YOUR TASK:
Rewrite the entries from the first line up to and including the line with "Looking at the screenshot, I should 21,152.", putting "Elements tab" in place of "Vue tab" and leaving everything else unchanged.

DATA SHOWN:
'''
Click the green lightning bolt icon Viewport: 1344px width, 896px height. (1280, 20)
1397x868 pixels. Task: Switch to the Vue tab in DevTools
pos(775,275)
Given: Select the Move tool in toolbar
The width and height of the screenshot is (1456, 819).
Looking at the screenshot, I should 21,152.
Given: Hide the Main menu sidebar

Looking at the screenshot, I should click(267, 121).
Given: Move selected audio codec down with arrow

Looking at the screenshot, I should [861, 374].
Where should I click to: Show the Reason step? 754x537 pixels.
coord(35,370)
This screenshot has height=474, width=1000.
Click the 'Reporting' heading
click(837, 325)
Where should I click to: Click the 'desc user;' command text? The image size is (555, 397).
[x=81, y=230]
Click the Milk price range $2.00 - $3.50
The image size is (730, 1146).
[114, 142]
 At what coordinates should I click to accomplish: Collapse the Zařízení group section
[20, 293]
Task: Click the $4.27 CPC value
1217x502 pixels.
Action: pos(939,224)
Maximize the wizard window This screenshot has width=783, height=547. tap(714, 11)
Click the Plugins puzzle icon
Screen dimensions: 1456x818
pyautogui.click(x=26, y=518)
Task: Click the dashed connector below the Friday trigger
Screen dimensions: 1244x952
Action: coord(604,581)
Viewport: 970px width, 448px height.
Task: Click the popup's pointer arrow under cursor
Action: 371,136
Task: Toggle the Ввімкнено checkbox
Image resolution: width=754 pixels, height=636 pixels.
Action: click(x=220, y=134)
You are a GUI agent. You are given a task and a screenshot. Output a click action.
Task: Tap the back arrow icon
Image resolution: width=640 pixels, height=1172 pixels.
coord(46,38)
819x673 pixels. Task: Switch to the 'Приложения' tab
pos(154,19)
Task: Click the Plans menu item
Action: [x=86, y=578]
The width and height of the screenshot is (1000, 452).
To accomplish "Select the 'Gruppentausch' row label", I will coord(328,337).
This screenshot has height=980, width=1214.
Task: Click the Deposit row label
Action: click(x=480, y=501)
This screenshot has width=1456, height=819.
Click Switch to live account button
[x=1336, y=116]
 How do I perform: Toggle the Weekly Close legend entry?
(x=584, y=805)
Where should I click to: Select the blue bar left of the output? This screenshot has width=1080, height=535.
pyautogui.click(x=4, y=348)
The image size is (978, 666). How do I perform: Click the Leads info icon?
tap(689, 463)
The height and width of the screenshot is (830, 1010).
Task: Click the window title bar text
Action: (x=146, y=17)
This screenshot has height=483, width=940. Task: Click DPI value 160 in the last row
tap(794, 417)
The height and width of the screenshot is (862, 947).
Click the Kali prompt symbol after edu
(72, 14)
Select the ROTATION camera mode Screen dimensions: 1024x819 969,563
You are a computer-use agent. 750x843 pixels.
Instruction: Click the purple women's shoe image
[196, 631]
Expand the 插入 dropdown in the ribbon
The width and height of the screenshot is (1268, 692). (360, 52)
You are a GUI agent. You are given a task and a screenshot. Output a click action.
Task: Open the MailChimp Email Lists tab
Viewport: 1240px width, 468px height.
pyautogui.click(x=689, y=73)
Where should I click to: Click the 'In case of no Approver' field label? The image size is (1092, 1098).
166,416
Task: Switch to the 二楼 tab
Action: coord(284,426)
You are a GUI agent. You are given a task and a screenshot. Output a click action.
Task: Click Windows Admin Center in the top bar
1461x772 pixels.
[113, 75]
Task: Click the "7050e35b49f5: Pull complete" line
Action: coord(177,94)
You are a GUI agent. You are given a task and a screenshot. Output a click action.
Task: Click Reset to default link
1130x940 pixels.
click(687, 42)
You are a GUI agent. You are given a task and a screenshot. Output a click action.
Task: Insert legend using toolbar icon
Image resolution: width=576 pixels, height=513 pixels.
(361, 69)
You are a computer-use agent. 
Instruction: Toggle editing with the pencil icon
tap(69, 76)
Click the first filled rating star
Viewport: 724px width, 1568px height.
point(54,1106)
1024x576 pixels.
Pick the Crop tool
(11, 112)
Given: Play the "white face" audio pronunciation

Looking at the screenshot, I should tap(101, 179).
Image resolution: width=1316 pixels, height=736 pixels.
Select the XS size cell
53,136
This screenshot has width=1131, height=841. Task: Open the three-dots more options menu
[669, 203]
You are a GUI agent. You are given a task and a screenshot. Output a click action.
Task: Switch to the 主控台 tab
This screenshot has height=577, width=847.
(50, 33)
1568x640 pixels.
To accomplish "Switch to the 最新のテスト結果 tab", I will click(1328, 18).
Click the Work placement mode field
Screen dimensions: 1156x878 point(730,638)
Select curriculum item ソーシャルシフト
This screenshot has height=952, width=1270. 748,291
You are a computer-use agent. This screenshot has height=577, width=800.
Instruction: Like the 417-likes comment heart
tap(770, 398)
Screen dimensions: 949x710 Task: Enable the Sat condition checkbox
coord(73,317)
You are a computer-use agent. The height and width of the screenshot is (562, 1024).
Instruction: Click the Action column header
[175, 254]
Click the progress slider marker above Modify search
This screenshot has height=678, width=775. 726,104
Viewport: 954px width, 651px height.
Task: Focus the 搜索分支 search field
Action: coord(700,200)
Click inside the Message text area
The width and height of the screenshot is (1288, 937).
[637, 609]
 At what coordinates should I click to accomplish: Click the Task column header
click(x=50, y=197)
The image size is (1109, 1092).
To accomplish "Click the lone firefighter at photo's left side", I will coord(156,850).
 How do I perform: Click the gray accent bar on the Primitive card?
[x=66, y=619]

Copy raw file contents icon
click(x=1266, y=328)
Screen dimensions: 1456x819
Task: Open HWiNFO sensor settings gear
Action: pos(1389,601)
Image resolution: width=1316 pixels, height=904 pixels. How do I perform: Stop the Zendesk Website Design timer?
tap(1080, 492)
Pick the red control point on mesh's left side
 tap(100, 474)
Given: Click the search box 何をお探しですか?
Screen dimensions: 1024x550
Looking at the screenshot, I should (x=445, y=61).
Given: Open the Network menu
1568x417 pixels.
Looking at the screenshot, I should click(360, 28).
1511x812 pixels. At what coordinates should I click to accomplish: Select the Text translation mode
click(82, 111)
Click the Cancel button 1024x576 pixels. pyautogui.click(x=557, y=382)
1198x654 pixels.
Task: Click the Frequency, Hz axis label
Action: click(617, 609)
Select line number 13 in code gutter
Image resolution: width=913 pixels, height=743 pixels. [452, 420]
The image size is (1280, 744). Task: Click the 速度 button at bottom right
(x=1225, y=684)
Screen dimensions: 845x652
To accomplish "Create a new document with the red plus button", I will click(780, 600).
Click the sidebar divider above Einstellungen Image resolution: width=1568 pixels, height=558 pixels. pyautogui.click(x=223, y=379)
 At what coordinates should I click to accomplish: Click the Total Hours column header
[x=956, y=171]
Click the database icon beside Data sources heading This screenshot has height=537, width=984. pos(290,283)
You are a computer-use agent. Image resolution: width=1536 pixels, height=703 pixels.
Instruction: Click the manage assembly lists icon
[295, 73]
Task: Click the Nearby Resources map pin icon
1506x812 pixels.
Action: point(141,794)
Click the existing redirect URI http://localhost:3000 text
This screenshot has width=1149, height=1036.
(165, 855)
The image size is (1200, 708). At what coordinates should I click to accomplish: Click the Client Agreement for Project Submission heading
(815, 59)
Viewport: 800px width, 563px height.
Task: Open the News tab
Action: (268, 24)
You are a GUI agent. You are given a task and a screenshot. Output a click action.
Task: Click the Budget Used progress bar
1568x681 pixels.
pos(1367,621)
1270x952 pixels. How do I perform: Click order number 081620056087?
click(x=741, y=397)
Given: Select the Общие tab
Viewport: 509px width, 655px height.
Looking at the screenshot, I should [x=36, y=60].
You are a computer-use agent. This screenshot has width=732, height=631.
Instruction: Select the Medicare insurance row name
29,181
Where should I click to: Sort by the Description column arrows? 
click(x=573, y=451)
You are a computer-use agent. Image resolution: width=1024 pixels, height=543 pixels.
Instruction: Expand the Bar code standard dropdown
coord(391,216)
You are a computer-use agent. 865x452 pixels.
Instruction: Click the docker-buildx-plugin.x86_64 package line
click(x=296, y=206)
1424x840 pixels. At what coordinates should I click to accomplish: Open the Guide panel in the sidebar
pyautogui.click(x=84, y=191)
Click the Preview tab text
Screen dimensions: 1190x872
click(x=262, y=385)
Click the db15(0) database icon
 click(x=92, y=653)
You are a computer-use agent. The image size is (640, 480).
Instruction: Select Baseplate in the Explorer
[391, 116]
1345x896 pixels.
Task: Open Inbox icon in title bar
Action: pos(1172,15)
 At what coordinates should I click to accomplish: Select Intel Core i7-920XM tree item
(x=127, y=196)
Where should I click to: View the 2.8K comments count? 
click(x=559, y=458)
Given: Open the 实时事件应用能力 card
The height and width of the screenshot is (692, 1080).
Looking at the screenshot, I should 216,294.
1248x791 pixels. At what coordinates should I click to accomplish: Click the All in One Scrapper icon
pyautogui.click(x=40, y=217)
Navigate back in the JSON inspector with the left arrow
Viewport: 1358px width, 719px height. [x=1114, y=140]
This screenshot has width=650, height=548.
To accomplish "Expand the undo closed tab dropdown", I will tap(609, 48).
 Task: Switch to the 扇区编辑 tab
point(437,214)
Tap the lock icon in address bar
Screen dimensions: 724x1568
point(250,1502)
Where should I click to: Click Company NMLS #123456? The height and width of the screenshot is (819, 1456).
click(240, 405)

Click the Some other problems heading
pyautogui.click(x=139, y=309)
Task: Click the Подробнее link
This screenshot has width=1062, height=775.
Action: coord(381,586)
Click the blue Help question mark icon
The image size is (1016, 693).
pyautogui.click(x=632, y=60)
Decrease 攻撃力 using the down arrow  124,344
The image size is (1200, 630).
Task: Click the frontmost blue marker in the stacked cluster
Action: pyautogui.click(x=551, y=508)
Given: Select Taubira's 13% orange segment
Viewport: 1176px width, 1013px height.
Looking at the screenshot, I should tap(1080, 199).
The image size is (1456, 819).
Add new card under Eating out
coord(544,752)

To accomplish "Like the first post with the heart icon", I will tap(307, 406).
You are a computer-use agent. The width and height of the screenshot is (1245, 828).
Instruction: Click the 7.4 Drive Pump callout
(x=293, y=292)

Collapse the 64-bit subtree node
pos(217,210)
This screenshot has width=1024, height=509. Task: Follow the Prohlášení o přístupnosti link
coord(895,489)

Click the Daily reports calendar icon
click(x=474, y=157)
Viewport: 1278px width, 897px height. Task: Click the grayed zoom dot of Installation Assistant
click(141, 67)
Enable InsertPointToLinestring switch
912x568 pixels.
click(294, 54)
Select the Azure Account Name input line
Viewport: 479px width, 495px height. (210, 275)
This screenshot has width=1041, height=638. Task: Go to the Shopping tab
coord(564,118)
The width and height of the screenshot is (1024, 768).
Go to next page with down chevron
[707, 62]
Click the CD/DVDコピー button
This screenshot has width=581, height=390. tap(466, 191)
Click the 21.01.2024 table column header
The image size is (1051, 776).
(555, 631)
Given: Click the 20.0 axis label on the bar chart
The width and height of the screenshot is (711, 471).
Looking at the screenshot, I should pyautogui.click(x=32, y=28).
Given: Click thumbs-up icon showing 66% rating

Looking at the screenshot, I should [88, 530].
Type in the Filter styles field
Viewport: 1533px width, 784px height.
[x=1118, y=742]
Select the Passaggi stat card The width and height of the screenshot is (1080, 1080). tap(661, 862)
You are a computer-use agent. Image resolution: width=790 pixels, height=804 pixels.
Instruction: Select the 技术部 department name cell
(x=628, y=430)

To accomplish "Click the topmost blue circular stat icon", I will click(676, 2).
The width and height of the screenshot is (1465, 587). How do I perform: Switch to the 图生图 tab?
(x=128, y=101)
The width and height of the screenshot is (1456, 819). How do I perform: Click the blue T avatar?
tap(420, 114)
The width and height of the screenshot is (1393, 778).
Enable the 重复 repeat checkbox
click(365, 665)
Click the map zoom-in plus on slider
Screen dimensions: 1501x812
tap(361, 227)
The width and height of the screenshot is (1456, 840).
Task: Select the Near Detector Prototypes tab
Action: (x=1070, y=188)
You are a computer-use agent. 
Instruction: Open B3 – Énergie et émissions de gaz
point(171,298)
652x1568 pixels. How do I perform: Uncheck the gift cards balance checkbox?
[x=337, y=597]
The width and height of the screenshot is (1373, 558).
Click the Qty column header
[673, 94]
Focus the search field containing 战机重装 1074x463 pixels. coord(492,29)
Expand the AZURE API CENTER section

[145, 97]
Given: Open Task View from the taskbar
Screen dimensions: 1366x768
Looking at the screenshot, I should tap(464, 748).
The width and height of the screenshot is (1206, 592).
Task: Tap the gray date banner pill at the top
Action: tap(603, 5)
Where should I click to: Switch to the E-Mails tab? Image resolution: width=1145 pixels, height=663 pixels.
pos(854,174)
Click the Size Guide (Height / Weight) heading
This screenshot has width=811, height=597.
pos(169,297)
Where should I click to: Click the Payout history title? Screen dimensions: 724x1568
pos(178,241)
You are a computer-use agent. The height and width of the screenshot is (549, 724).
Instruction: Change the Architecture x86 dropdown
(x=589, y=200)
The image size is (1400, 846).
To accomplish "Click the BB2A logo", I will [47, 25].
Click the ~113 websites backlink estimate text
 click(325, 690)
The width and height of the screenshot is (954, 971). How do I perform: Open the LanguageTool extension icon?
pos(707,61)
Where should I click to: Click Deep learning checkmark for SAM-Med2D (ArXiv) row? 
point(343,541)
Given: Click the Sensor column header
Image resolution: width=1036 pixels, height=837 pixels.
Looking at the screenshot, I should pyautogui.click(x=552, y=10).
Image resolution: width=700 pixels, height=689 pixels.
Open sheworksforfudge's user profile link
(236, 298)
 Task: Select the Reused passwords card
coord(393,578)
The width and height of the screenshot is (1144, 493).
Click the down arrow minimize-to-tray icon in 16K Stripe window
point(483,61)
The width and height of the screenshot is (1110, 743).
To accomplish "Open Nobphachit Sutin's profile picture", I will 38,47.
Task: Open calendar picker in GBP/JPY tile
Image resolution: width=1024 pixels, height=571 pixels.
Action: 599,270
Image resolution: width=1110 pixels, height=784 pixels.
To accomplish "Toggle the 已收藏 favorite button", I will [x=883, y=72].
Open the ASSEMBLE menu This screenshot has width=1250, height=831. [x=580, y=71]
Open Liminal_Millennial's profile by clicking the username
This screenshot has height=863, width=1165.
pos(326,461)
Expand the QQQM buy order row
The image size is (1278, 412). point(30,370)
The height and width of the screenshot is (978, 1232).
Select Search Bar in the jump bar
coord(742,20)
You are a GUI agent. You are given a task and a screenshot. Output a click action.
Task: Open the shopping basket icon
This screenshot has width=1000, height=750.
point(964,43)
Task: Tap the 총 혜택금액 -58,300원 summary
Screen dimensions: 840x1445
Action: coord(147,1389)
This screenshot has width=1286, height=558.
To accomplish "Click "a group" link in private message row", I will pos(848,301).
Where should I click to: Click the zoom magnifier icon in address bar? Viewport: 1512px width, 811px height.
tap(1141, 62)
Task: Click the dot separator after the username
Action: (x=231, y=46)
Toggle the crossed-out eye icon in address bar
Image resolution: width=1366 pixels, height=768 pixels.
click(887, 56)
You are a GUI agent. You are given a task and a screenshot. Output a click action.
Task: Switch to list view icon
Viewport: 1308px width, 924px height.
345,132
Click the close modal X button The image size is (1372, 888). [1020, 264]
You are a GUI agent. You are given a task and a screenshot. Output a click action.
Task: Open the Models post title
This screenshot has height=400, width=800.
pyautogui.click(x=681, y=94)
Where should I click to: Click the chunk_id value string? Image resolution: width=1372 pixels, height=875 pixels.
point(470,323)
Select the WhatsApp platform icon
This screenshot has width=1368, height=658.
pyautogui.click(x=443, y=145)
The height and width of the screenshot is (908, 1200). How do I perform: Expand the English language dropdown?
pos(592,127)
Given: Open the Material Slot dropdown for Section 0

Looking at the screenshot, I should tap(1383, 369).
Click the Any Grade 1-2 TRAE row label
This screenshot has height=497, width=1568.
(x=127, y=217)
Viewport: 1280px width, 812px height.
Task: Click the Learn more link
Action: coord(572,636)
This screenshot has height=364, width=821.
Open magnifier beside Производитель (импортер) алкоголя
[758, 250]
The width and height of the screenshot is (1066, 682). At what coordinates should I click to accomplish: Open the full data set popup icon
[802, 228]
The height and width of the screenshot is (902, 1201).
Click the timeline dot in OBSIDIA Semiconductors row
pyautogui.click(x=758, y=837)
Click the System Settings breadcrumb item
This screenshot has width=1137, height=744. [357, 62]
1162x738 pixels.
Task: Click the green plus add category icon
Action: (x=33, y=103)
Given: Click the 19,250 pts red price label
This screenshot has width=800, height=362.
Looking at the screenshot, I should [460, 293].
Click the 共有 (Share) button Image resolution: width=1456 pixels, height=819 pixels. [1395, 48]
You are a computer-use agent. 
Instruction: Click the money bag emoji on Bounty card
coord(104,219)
'''
ANSWER TO THE TASK:
Click the green lightning bolt icon Viewport: 1344px width, 896px height. (1280, 20)
1397x868 pixels. Task: Switch to the Elements tab in DevTools
pos(775,275)
Given: Select the Move tool in toolbar
The width and height of the screenshot is (1456, 819).
Looking at the screenshot, I should 21,152.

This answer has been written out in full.